The album opens with a breathtaking rendition of Billie Holiday’s “God Bless the Child.” This song, and the album overall, flexes Charles’ impressive arrangement skills. The song features a powerful group of musicians—Benjamin Julia on electric guitar, Dezron Douglas on upright bass, Anwar Marshall on drums, Shedrick Mitchell on organ, and Tayzaro on cello. On flute and vocals, Charles floats above the soulful current of the band, singing the song over a dramatic blanket of electronic sound. The lyrics ring with equal power as the music. When Charles sings the lines “Yes, the strong get more/ While the weak one’s fade,” the connection to Black women’s struggle is palpable. “My experience moving in the world as a Black girl has always been, I have to be strong. I have to keep it together; I have to sort of live up to the standard,” says Charles.
At its core, Y’all Don’t (Really) Care About Black Women is a clarion call for a more intersectional vision of the world in which Black women can live more freely and express their full humanity. The interlude “Pay Black Women” offers the most explicit instruction on some of the ways that care can be expressed. It contains a sample from a film project produced by Charles in 2021 entitled Love Letter to Black Jazz Girls. Through the voices of three Black women, the track draws attention to the racial gender wage gap but also to the treatment of Black women artistic producers more broadly.

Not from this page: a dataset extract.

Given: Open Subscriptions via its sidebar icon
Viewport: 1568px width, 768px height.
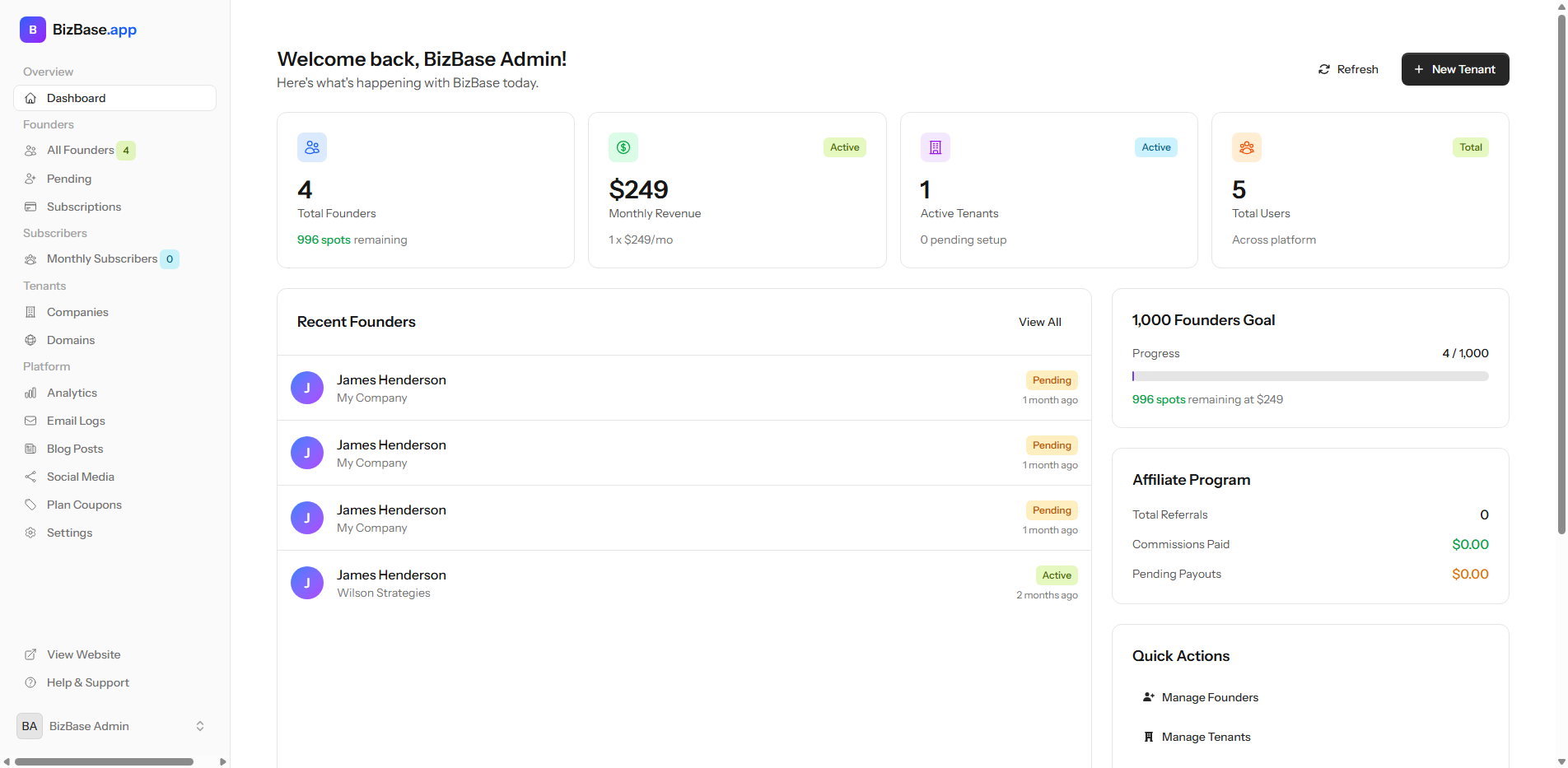Looking at the screenshot, I should [x=30, y=207].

“Go Away Little Boy” is an inventive interpretation of a tune that was originally recorded by soul singer, Marlena Shaw in the late1960s. Charles transforms the whimsy of the Shaw’s version into a slow and sensuous 90s R&B groove. The song touches on some of the more intimate dimensions of Black womanhood—romantic longing, desire, and difficult love. Likewise, in “Perdido” Charles sings about lost love with Dinah Washington’s voice deftly sampled throughout. Washington’s voice trails through the tune as Charles leads us through a bright, beat-clapping twist on the jazz standard.
In this fresh compilation, Charles leaves listeners with a powerful statement on what solidarity with Black women can look like. It includes not only care and attention to the everyday struggles that animate Black women’s lives but also to the beauty and joy as well. The album closes with her interpretation of “Beginning to See the Light” originally sung by Ella Fitzgerald. In this final provocation, Charles transforms Fitzgerald’s laid back swing into a hip-popping jaunt. “I just see people twerking to [it],” says Charles.